Financial time series prediction on tabular data does not benefit from the architectural advantages of deep learning (hierarchical feature composition, spatial/temporal convolutions). The signal-to-noise ratio in asset return prediction is extremely low — the model is trying to find weak, non-stationary patterns in data dominated by randomness. In this environment, simpler models with strong regularization outperform complex models in out-of-sample tests.
LightGBM's advantages for this task: - Handles the tabular feature structure natively without transformation - Regularization (L1, L2, minimum child samples) provides robust overfitting protection - Fast training allows monthly retraining without computational overhead - Feature importance outputs support interpretability and IC analysis - Well-calibrated predictions — its ranking of assets by predicted return is more reliable than the absolute magnitude of predictions
The model configuration uses conservative hyperparameters: 31 leaves (limits tree depth), learning rate 0.05, feature fraction 0.8, bagging fraction 0.8, and early stopping on validation loss with a 50-round patience. These settings are biased toward underfitting rather than overfitting — in low-signal environments, it is better to miss weak signals than to fit noise.

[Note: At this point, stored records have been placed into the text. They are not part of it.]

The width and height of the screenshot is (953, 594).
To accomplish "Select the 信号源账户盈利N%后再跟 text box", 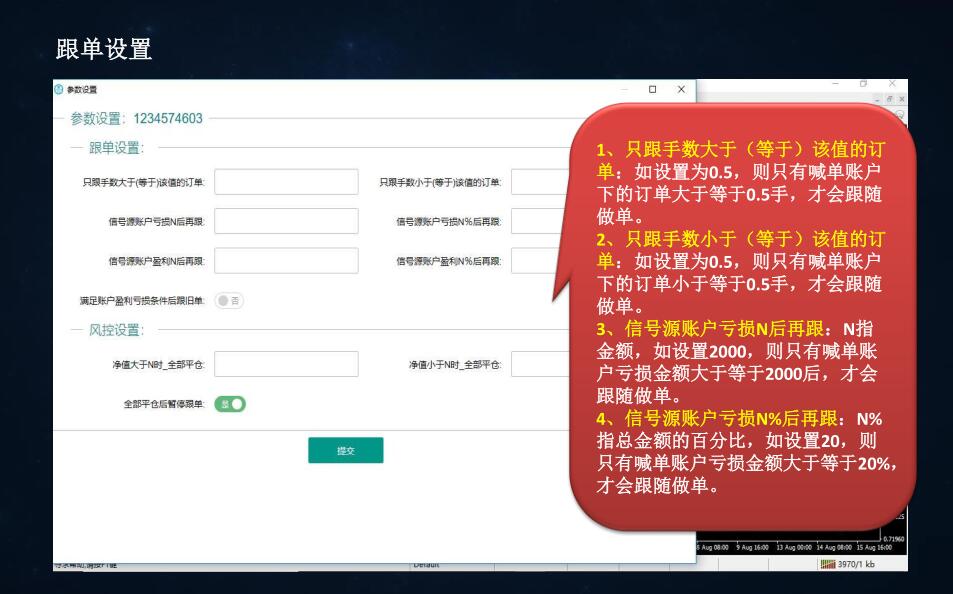I will point(538,261).
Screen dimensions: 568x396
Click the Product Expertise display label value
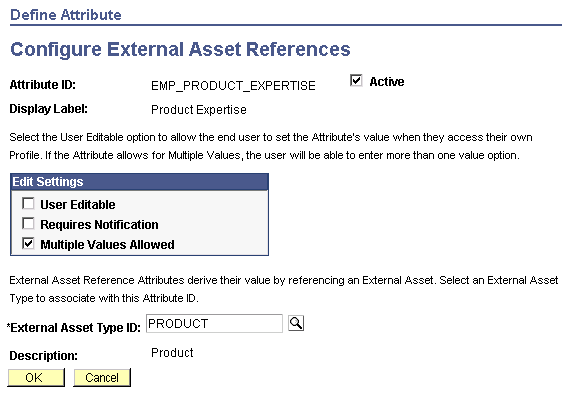[199, 109]
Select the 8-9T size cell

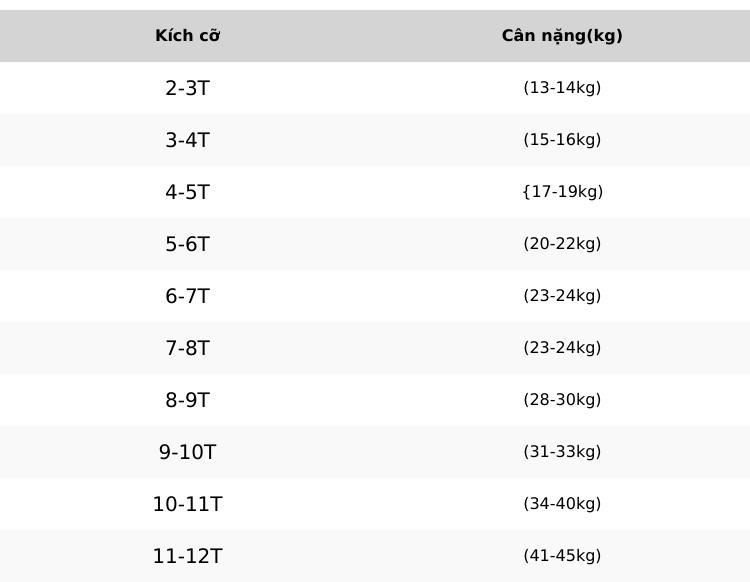click(x=188, y=400)
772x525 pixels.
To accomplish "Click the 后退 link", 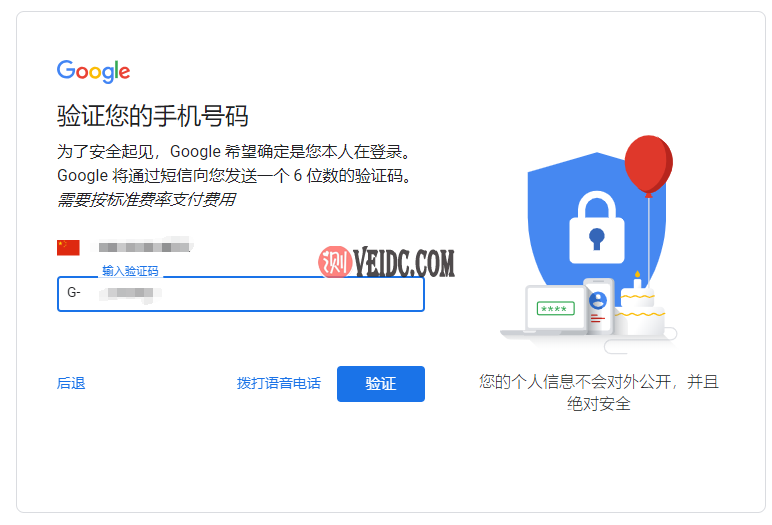I will point(71,383).
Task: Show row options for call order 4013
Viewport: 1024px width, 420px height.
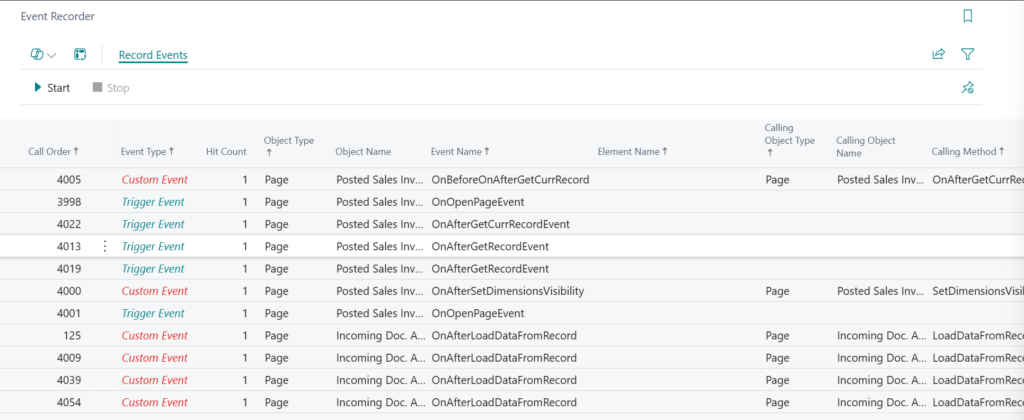Action: [105, 246]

The Reality Check: What the IC Numbers Actually Mean
After all the feature engineering and model training, the honest evaluation of predictive quality is sobering. The trained model achieves an average out-of-sample IC of approximately 0.04–0.06 across the full test period.
An IC of 0.05 means the model's predicted return rankings correlate with actual return rankings at approximately 5%. This sounds weak. In asset pricing, it is actually meaningful — a consistent 5% IC across a large universe of assets, implemented with proper position sizing and realistic transaction costs, generates positive risk-adjusted returns.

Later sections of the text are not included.